- Page extract:
The story focuses on Nicole Gunther, an American woman in the 1990s, who is dissatisfied with her hectic life, which includes balancing her career as a lawyer with being a mother and dealing with her deadbeat ex-husband and sexist coworkers. Believing the past was a better time, one evening, after a particularly wild day, she makes a wish before a plaque of two Roman gods, Liber and Libera. The next morning, she finds herself waking up in the body of one of her ancient ancestors, a taverner named Umma, in 2nd-century Carnuntum in what is now Austria. In general, she finds out the hard way that life in the past was not quite what she thought it would be: slavery taken for granted, no women's rights, no effective medicine or clean medical practices, and no tampons. Over the course of a year, she is forced to revise many of her long-held modern prejudices, including those against alcohol and corporal punishment. She survives epidemic disease and a Germanic invasion and finds that early Christianity was uncomfortably zealous and apocalyptic. Having succeeded in avoiding rape during months of living under barbarian occupation, she undergoes a brutal rape by a Roman soldier during the very moment of the city's "liberation" and gets to discuss the role of government and its duties to abused citizens with Roman Emperor Marcus Aurelius. Eventually, Liber and Libera fulfill her desire to return home, where she wakes from a week-long 'coma' to find that, with her hard won skills and improved perspective, both her working and family life will improve and she can more easily deal with the stress and difficulties of her modern life. She retains memories which could never be shared with anybody and a thorough knowledge of the Latin language.

- Task 1: List every person or god named in the plot summary above.
- Task 2: Rewrite the plot summary's paragraph beginning "The story focuses on Nicole Gunther" as a shorter bulleted list that keeps its main facts.

- Source material:
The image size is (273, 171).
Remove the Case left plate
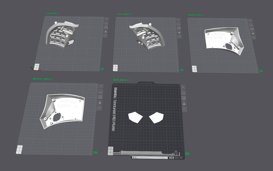pyautogui.click(x=107, y=19)
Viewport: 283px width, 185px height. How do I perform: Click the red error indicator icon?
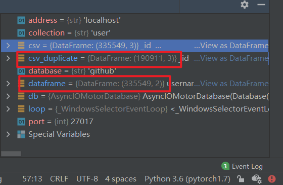(x=272, y=179)
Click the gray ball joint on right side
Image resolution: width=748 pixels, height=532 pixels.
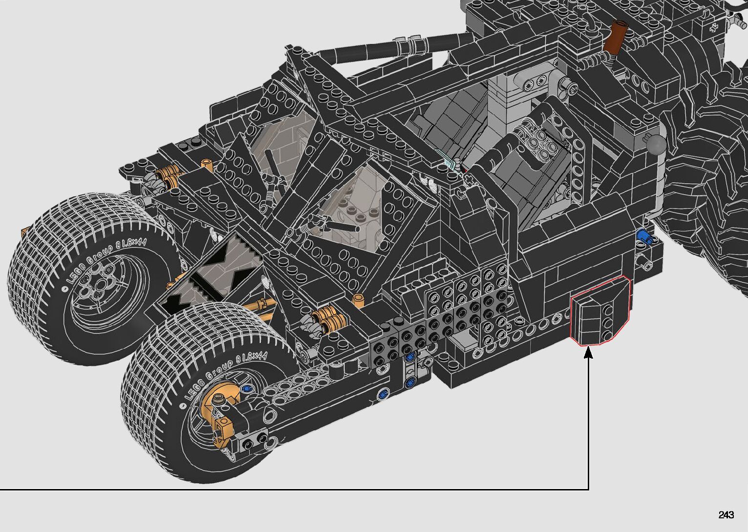pyautogui.click(x=656, y=145)
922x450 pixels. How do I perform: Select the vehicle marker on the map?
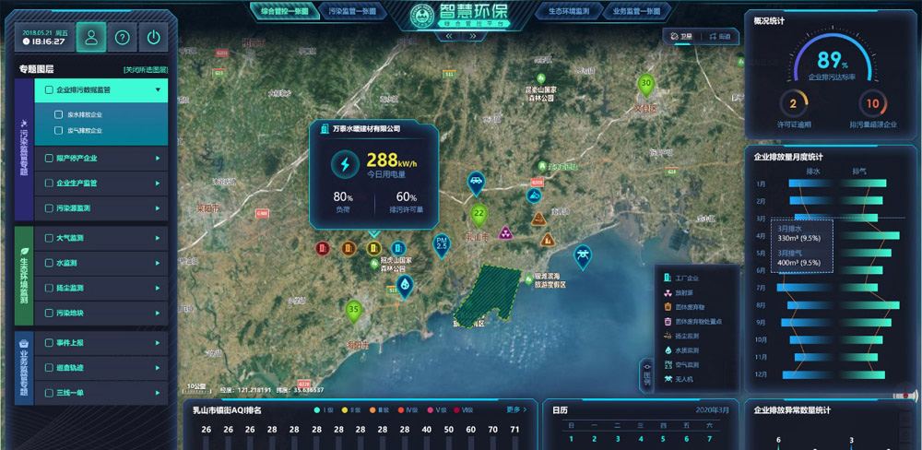(x=477, y=184)
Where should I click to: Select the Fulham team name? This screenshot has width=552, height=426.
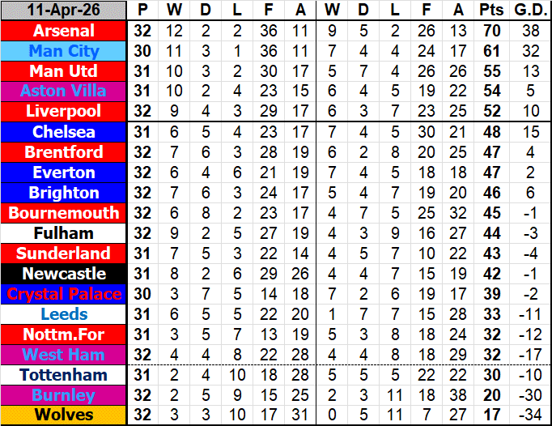tap(64, 233)
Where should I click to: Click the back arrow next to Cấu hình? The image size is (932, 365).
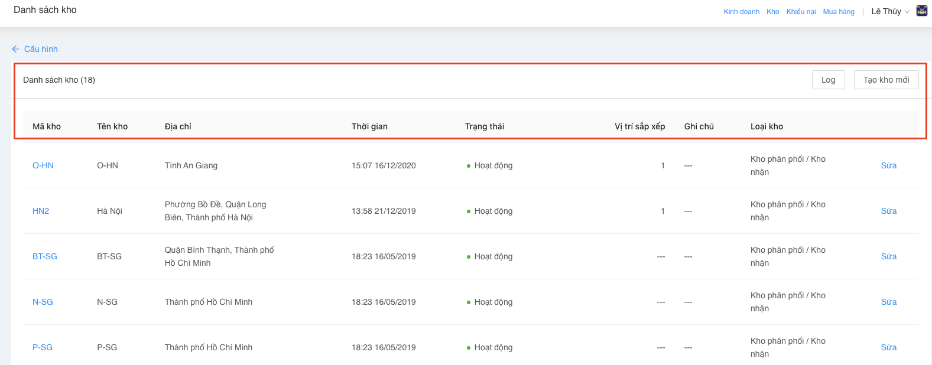[15, 49]
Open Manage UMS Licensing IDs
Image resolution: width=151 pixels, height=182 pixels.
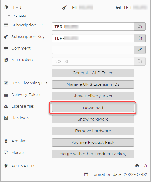click(x=93, y=84)
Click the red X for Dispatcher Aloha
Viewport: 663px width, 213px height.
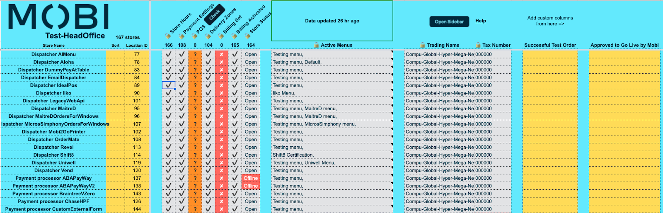point(221,62)
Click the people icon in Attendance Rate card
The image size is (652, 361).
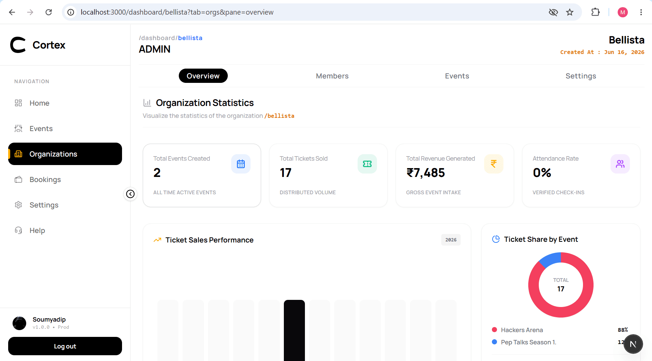(620, 164)
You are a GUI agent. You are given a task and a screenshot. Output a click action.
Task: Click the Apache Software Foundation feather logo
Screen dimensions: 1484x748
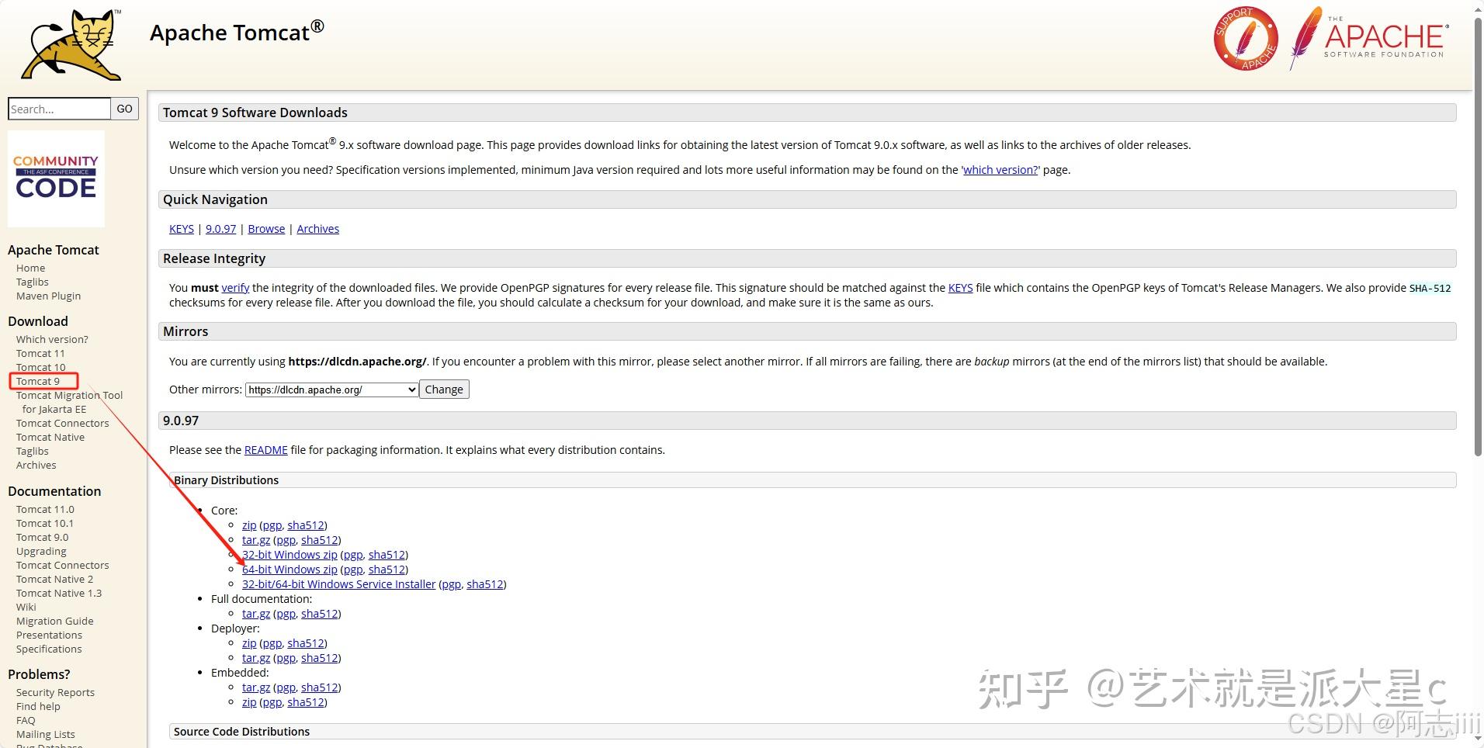pos(1369,37)
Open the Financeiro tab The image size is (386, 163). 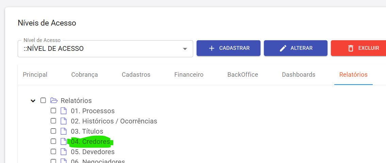[x=189, y=75]
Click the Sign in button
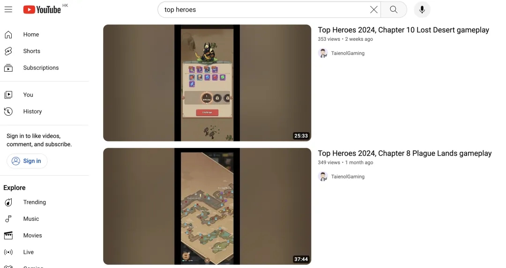The image size is (506, 268). click(27, 161)
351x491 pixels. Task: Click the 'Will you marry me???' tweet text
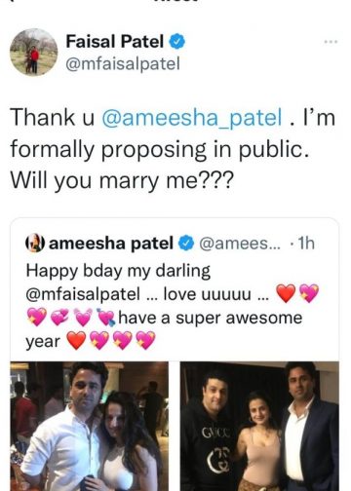[x=122, y=180]
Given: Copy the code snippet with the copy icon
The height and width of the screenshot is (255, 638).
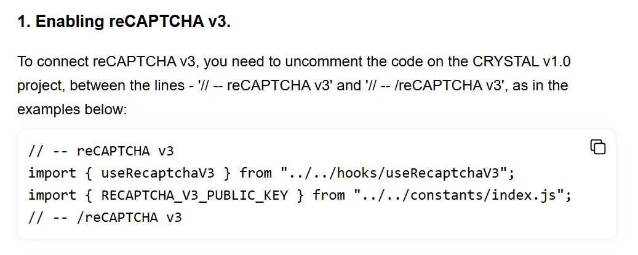Looking at the screenshot, I should click(x=598, y=147).
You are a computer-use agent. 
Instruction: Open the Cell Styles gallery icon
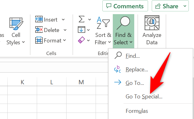(16, 24)
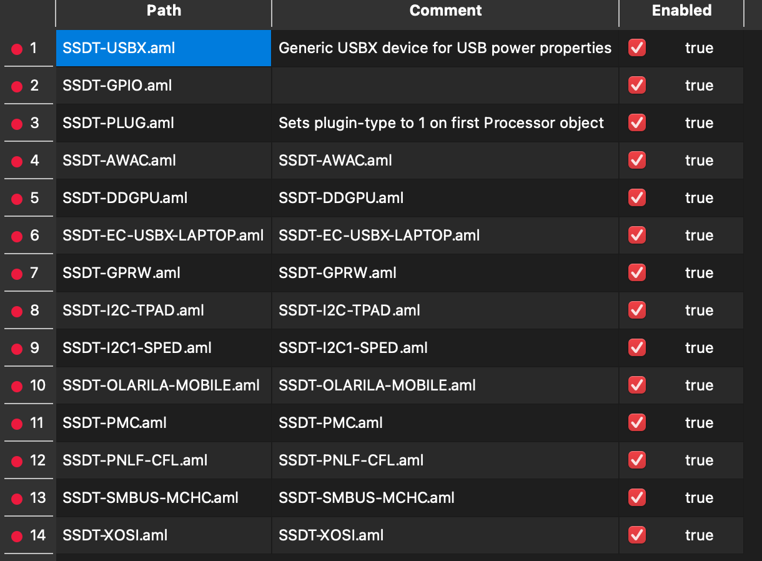Image resolution: width=762 pixels, height=561 pixels.
Task: Click the Generic USBX device comment cell
Action: [445, 48]
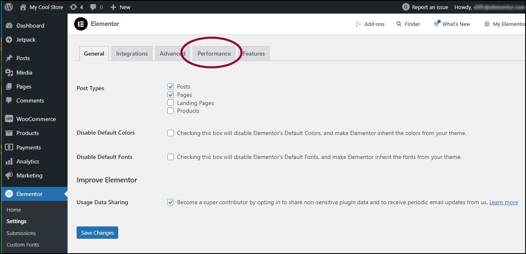Open the Features tab
Image resolution: width=526 pixels, height=254 pixels.
254,54
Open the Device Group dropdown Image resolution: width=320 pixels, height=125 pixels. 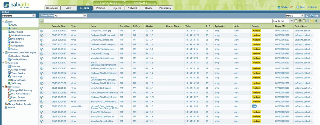[85, 16]
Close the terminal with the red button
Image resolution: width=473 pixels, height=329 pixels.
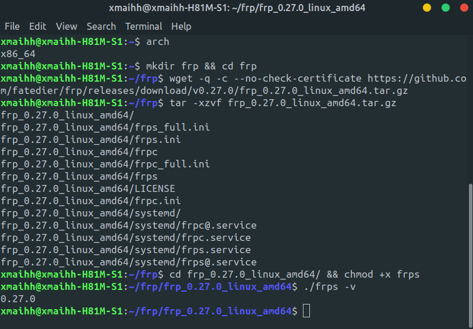point(464,9)
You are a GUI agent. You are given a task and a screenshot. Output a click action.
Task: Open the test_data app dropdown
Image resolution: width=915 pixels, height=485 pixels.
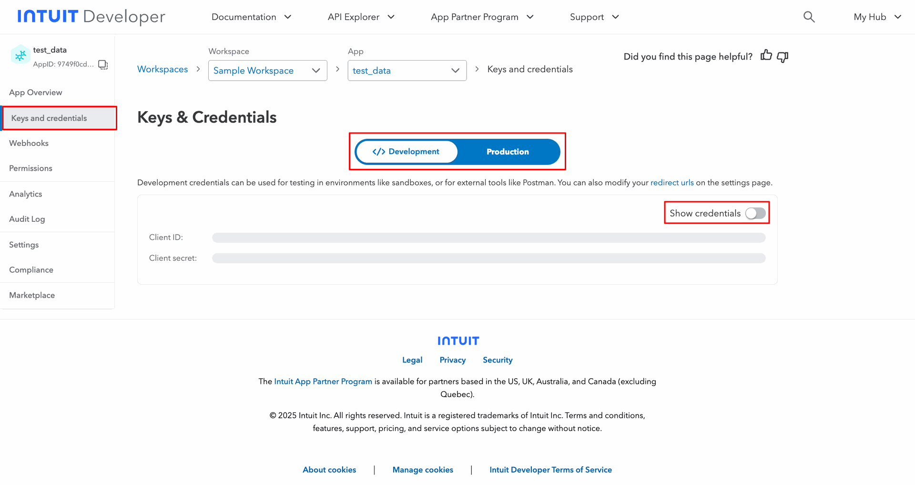click(407, 71)
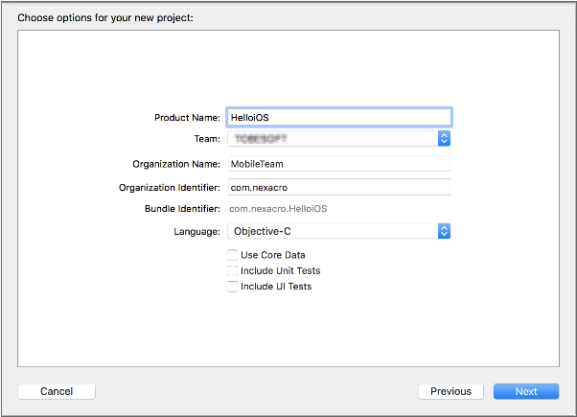This screenshot has height=417, width=577.
Task: Click the Product Name text field
Action: click(x=338, y=117)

- Answer space 1:
Nicole Gunther
Liber
Libera
Umma
Marcus Aurelius

- Answer space 2:
- Nicole Gunther, an American lawyer and mother in the 1990s, is worn down by her hectic life, her deadbeat ex-husband and her sexist coworkers.
- Believing the past was better, she makes a wish before a plaque of the Roman gods Liber and Libera.
- She wakes in the body of her ancestor Umma, a taverner in 2nd-century Carnuntum, in what is now Austria.
- She finds the past harsh: slavery taken for granted, no women's rights, no effective medicine or clean medical practices, and no tampons.
- Over a year, she revises many modern prejudices, including those against alcohol and corporal punishment.
- She survives epidemic disease and a Germanic invasion and finds early Christianity uncomfortably zealous and apocalyptic.
- After avoiding rape during months of barbarian occupation, she is raped by a Roman soldier during the city's "liberation," then discusses government's duties to abused citizens with Emperor Marcus Aurelius.
- Liber and Libera return her home, where she wakes from a week-long "coma" better able to handle her work, family and the stress of modern life.
- She keeps memories she can never share and a thorough knowledge of Latin.